WHAT YOU HAVE TO DO: Nothing in the records may change when you print them out again.

#### MATERIAL FOR THIS TASK ####

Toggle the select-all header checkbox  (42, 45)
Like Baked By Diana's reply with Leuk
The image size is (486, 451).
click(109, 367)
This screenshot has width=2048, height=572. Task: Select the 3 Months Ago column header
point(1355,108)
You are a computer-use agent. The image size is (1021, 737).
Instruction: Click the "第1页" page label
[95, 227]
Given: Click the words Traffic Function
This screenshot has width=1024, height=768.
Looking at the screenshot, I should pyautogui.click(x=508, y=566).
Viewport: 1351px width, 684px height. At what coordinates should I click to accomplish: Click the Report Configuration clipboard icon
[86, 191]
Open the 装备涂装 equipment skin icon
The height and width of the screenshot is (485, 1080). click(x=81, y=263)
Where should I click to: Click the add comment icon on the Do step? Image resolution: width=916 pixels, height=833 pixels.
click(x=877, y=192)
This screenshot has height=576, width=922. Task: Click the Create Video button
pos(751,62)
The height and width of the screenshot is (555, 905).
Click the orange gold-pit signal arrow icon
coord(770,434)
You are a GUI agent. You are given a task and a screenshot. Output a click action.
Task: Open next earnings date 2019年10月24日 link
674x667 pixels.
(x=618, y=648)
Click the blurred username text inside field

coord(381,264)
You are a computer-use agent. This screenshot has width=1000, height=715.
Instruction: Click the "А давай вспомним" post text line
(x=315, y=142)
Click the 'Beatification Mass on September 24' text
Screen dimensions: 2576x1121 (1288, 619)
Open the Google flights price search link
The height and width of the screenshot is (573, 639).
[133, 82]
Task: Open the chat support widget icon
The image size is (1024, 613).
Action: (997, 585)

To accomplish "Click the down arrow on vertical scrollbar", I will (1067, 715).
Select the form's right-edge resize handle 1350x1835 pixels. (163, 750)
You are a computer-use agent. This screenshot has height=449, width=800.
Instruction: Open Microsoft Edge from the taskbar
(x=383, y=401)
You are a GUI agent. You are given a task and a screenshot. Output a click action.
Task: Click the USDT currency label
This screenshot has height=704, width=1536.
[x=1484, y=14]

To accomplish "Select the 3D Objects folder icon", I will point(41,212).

####

RESPONSE AREA:
Toggle the select-all header checkbox  (42, 45)
Like Baked By Diana's reply with Leuk
The image size is (486, 451).
click(109, 367)
This screenshot has width=2048, height=572. Task: Select the 3 Months Ago column header
point(1355,108)
You are a computer-use agent. The image size is (1021, 737).
Instruction: Click the "第1页" page label
[95, 227]
Given: Click the words Traffic Function
This screenshot has width=1024, height=768.
Looking at the screenshot, I should pyautogui.click(x=508, y=566).
Viewport: 1351px width, 684px height. At what coordinates should I click to accomplish: Click the Report Configuration clipboard icon
[86, 191]
Open the 装备涂装 equipment skin icon
The height and width of the screenshot is (485, 1080). click(x=81, y=263)
Where should I click to: Click the add comment icon on the Do step? Image resolution: width=916 pixels, height=833 pixels.
click(x=877, y=192)
This screenshot has height=576, width=922. Task: Click the Create Video button
pos(751,62)
The height and width of the screenshot is (555, 905).
Click the orange gold-pit signal arrow icon
coord(770,434)
You are a GUI agent. You are given a task and a screenshot. Output a click action.
Task: Open next earnings date 2019年10月24日 link
674x667 pixels.
(x=618, y=648)
Click the blurred username text inside field

coord(381,264)
You are a computer-use agent. This screenshot has width=1000, height=715.
Instruction: Click the "А давай вспомним" post text line
(x=315, y=142)
Click the 'Beatification Mass on September 24' text
Screen dimensions: 2576x1121 (1288, 619)
Open the Google flights price search link
The height and width of the screenshot is (573, 639).
[133, 82]
Task: Open the chat support widget icon
The image size is (1024, 613).
Action: (997, 585)

To accomplish "Click the down arrow on vertical scrollbar", I will (1067, 715).
Select the form's right-edge resize handle 1350x1835 pixels. (163, 750)
You are a computer-use agent. This screenshot has height=449, width=800.
Instruction: Open Microsoft Edge from the taskbar
(x=383, y=401)
You are a GUI agent. You are given a task and a screenshot. Output a click action.
Task: Click the USDT currency label
This screenshot has height=704, width=1536.
[x=1484, y=14]

To accomplish "Select the 3D Objects folder icon", I will point(41,212).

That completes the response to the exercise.